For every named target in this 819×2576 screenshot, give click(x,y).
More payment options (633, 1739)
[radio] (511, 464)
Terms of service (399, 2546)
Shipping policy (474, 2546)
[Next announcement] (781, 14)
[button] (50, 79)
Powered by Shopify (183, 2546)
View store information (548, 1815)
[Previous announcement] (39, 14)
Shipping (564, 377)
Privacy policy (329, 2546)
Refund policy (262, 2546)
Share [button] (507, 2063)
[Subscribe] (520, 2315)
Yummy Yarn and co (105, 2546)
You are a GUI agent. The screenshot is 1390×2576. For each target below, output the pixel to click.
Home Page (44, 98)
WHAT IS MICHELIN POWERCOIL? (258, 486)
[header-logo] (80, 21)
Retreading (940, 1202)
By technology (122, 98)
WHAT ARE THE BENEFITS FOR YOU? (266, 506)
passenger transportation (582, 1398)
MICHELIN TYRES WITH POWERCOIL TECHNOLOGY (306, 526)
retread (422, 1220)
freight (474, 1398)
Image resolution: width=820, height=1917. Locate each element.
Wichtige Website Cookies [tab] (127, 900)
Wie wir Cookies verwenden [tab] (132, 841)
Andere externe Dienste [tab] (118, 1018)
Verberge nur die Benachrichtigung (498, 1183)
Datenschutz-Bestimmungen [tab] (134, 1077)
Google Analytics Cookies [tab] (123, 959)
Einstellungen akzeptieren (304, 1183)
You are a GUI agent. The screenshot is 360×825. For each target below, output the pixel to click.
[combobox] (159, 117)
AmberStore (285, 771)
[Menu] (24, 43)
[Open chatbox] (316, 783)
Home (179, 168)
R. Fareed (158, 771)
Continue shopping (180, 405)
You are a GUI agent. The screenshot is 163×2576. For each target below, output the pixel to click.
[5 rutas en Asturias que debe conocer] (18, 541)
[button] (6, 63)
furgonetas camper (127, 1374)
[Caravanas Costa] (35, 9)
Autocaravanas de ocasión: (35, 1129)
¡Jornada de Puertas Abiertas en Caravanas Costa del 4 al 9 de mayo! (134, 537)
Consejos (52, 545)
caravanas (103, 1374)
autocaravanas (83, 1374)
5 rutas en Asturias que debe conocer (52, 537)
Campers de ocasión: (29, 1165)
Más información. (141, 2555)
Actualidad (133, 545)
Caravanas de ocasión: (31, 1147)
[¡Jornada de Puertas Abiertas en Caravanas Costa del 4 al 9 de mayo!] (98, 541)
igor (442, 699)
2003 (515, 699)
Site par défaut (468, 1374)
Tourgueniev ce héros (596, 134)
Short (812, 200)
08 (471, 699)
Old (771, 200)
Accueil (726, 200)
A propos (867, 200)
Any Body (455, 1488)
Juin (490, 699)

·····

■ What to do ■
Write down, word for word, the lines above from the one containing "[Open chatbox] (316, 783)" through the one containing "Accueil (726, 200)", both ends included.

■ Written answer ■
[Open chatbox] (316, 783)
Home (179, 168)
R. Fareed (158, 771)
Continue shopping (180, 405)
You are a GUI agent. The screenshot is 163×2576. For each target below, output the pixel to click.
[5 rutas en Asturias que debe conocer] (18, 541)
[button] (6, 63)
furgonetas camper (127, 1374)
[Caravanas Costa] (35, 9)
Autocaravanas de ocasión: (35, 1129)
¡Jornada de Puertas Abiertas en Caravanas Costa del 4 al 9 de mayo! (134, 537)
Consejos (52, 545)
caravanas (103, 1374)
autocaravanas (83, 1374)
5 rutas en Asturias que debe conocer (52, 537)
Campers de ocasión: (29, 1165)
Más información. (141, 2555)
Actualidad (133, 545)
Caravanas de ocasión: (31, 1147)
[¡Jornada de Puertas Abiertas en Caravanas Costa del 4 al 9 de mayo!] (98, 541)
igor (442, 699)
2003 (515, 699)
Site par défaut (468, 1374)
Tourgueniev ce héros (596, 134)
Short (812, 200)
08 (471, 699)
Old (771, 200)
Accueil (726, 200)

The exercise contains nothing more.